### What this task involves
Rewrite the entries from the line with "Task: Open the Express Tools ribbon tab" through the last line, replacing "genres" with "categories" and leaving everything else unchanged. Leave the pictures out of your version.

### Supplied entries
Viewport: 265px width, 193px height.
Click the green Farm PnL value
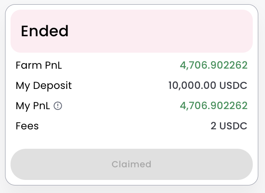click(x=214, y=65)
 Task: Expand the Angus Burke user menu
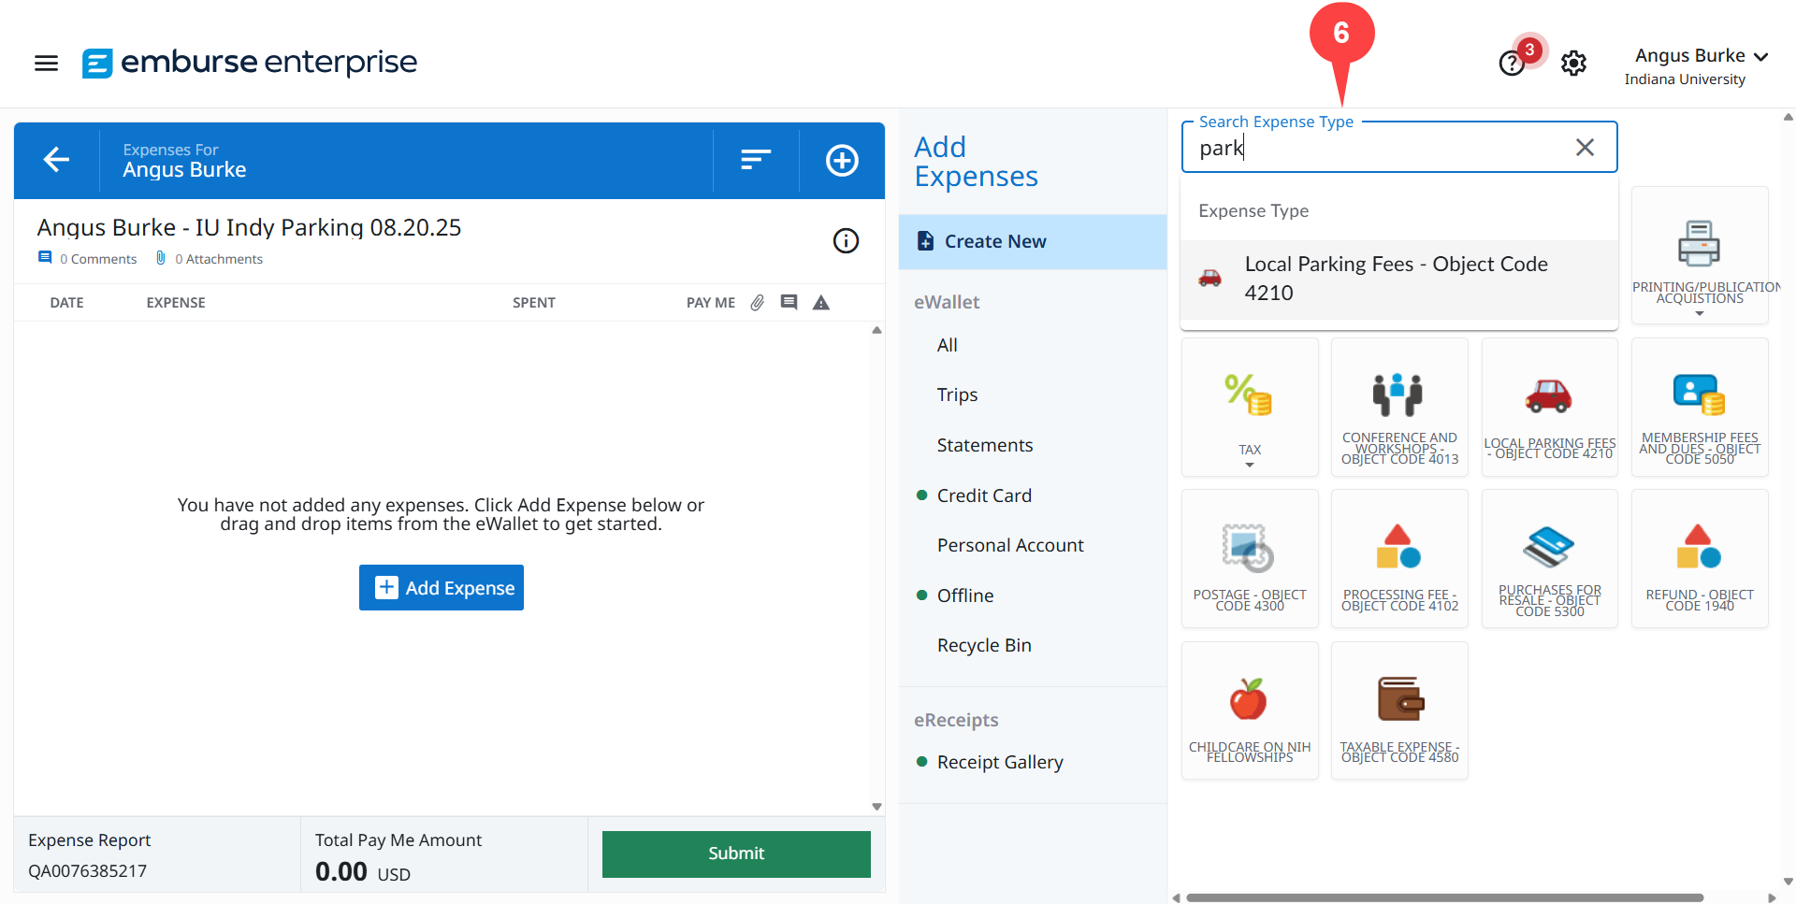1700,57
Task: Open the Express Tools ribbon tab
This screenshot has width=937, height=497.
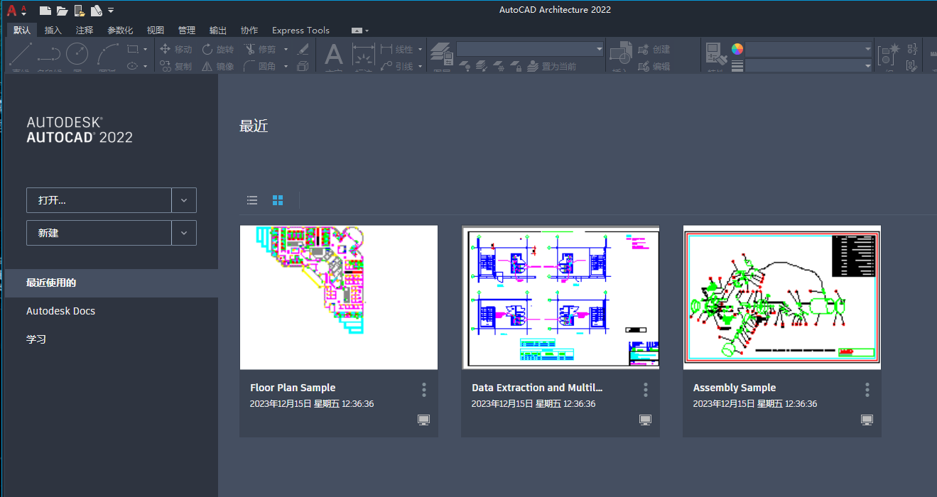Action: [x=300, y=30]
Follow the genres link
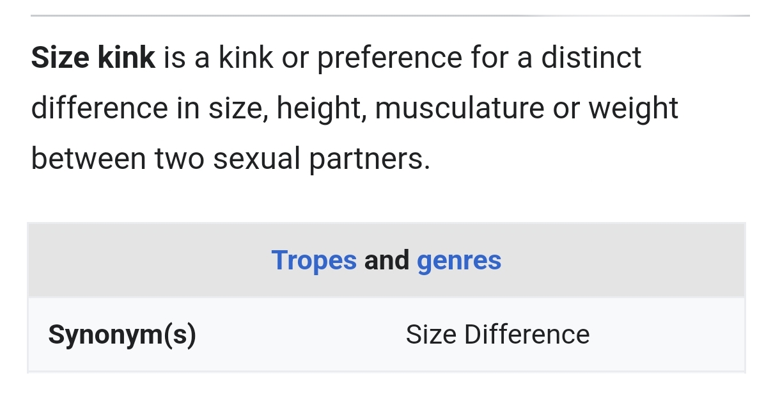 pos(459,260)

### Result of the exercise
Task: Open the Express Tools ribbon tab
This screenshot has width=937, height=497.
Action: [x=300, y=30]
Follow the categories link
 pos(459,260)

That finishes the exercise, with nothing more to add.